Il est donc très difficile de ne pas se laisser influencer par toutes ces choses ou par notre façon de les appréhender, que ce soit à travers un écran d’ordinateur ou celui d’un téléphone. J’essaie donc d’accepter cet état de fait et de m’en servir. Les tendances, on peut les examiner et les faire imploser, en quelque sorte. Par exemple, je suis fascinée par une tendance Instagram qui est bizarrement satisfaisante : des vidéos de slime extrêmement répétitives, ou un objet qui s’enfonce dans un matériau souple pour le couper. C’est très relaxant à regarder. J’y pensais comme à un phénomène, une sorte de point de vue social.

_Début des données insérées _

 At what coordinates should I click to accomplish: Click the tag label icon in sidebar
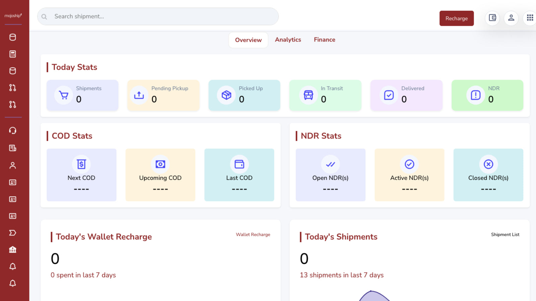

On parle souvent de comment s’extraire de nos ordinateurs ou de nos téléphones et de la stimulation constante d’une journée devant l’écran. Là, vous découvrez que ces mêmes véhicules sont une source de relaxation qui nous aide à nous sentir mieux. Malgré tout le stress créé par les ordinateurs et la technologie, malgré l’incessante stimulation, nous nous servons de nos écrans et de la vidéo pour nous détendre. Je trouve ce phénomène très intéressant, je l’ai donc étudié de plus en plus pour essayer d’en faire quelque chose.
Je surfe, en fait. Je vois toutes ces nouvelles tendances, les grandes, les commerciales, celles qui sont à la mode, et je surfe dessus. Je m’en sers pour créer mes formes à moi, des formes nouvelles, des formes folles. Je pense que c’est ainsi que travaillent la plupart des artistes. Bien entendu, il y en aura toujours qui chercheront à œuvrer en dehors de ce cadre, mais personnellement, je trouverais ça très frustrant. À mon sens, plutôt que de repousser les tendances et la technologie, je préfère évoluer avec elles et m’en servir d’une manière ou d’une autre.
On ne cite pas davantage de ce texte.